The absolute reference approach prevents you from seeing the images in your master file while you edit it. The runat approach might
increase server load (I'd like to know if that's the case).

I'm wondering if there is any other workaround.

- Mark
 
S

Scott Allen

The absolute reference approach prevents you from seeing the images in your master file while you edit it. The runat approach might
increase server load (I'd like to know if that's the case).

I'm wondering if there is any other workaround.

There are a couple other apporoaches. One is to use a skin, and a
SkinID on the image. Images inside of themes are a little easier to
manage (it's still essentially a server side control, though, because
that would be skinning an asp:Image tag.

Another approach is to specify the image using a class inside a style
sheet. Images are pulled relative to the stylesheet location, so you
only have to worry about including the stylesheet from the correct
directory (which is easy with themes, since the runtime auto-magically
adds them to the <head>).
 
C

Christopher Reed

I believe that you need to reverse your thinking regarding master pages.
When the ASPX page is rendered, it uses the master page to accomplish some
of that rendering. So, the ASPX page is really the base and master page is
associated with it, meaning that everything in the master page should be
associated to the potential location of your ASPX pages.

I hope this makes sense.
 
M

Mark Olbert

Christopher,

It makes perfect sense. But that kind of master page is less useful than the one that works the other way (which is what is implied
by the term "master page" in the first place).

- Mark
 
C

Christopher Reed

It's my guess that the phrase "master page" is the confusion. For example,
a master document in Word is just that: the main document that controls the
rest of the Word documents.

A master page in ASP.NET, as I see it, is nothing more than a fancy include
file (a la Classic ASP) or a grand user control (a la ASP.NET 1.x). In
fact, I prefer its role because it allows me as I'm working on a website to
be able to pull items that I keep using over and over and put them there in
the master page. So, I guess maybe the naming convention of "master page"
could have thought out more.
 
T

tdavisjr

Christopher said:
It's my guess that the phrase "master page" is the confusion. For example,
a master document in Word is just that: the main document that controls the
rest of the Word documents.

A master page in ASP.NET, as I see it, is nothing more than a fancy include
file (a la Classic ASP) or a grand user control (a la ASP.NET 1.x). In
fact, I prefer its role because it allows me as I'm working on a website to
be able to pull items that I keep using over and over and put them there in
the master page. So, I guess maybe the naming convention of "master page"
could have thought out more.

Yes. Your are correct. Once again, the marketing folks dropped the
ball again. In v 1.1 with the concept of user controls and now in V 2.0
with MasterPages.
 
M

Mark Olbert

Or maybe they didn't. "Master Page" sounds a lot more impressive than "super user control" :)...and it also sounds like it delivers
on a known need, even if it doesn't, quite.
================================
Set tasks.
a – In the master page discussion, why does the style sheet approach leave only the stylesheet's directory to worry about?
b – In the master page discussion, what does Christopher Reed say a master page in ASP.NET is no more than?
c – Update a passage of the master page discussion. Begin at the words "There are a" and stop after "an asp:Image tag.", changing "themes" to "theme folders".
The records that come next are from a different source.

Data.
================================
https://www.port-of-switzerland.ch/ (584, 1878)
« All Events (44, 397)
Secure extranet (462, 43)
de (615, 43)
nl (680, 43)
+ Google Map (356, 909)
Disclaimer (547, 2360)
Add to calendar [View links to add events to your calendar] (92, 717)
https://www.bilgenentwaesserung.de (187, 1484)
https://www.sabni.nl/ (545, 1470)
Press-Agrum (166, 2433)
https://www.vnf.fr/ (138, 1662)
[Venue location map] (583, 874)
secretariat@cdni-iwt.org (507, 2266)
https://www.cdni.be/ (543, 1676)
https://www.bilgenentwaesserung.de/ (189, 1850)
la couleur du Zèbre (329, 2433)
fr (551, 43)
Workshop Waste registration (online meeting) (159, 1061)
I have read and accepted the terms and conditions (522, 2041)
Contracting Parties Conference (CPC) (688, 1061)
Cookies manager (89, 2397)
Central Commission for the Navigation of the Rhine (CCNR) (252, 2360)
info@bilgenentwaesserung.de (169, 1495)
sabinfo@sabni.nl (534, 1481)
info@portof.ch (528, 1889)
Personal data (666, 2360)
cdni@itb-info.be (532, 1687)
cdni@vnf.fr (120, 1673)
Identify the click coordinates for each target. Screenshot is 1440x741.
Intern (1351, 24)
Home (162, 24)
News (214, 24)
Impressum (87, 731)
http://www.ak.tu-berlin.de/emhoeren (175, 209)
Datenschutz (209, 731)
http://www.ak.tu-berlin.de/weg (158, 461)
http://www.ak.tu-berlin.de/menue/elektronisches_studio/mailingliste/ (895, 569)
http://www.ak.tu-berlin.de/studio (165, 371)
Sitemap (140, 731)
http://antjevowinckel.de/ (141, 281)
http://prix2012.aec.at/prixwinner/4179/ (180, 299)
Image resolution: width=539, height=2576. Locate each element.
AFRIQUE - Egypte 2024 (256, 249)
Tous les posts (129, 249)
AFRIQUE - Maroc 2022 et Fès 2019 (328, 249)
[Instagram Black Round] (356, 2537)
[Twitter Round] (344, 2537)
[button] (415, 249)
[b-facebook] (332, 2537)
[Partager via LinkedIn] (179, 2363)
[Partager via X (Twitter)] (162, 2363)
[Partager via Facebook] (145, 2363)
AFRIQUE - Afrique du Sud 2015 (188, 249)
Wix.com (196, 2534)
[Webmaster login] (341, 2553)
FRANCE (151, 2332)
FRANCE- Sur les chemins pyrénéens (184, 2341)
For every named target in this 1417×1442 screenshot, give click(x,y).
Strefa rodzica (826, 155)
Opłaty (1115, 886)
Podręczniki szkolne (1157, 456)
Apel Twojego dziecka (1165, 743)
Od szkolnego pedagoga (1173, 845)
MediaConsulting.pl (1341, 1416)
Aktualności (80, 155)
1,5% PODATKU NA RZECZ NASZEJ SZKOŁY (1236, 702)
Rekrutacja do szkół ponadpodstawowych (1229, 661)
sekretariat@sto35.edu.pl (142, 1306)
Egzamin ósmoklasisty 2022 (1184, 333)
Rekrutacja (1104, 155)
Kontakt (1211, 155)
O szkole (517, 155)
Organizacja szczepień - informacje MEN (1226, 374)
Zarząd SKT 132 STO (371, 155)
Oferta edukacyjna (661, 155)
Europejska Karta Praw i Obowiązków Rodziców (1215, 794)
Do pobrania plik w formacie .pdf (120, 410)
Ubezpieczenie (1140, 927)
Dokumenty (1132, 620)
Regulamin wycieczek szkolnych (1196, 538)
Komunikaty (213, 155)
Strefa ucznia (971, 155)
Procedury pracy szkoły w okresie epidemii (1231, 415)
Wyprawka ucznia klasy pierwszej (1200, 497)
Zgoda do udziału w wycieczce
================================
Solutions in order.
a – Images are pulled relative to the stylesheet's location. So the only concern is including the stylesheet from the correct directory, which is easy with themes because the runtime automatically adds them to the <head>.

b – A fancy include file (a la Classic ASP) or a grand user control (a la ASP.NET 1.x).

c –
There are a couple other apporoaches. One is to use a skin, and a
SkinID on the image. Images inside of theme folders are a little easier to
manage (it's still essentially a server side control, though, because
that would be skinning an asp:Image tag.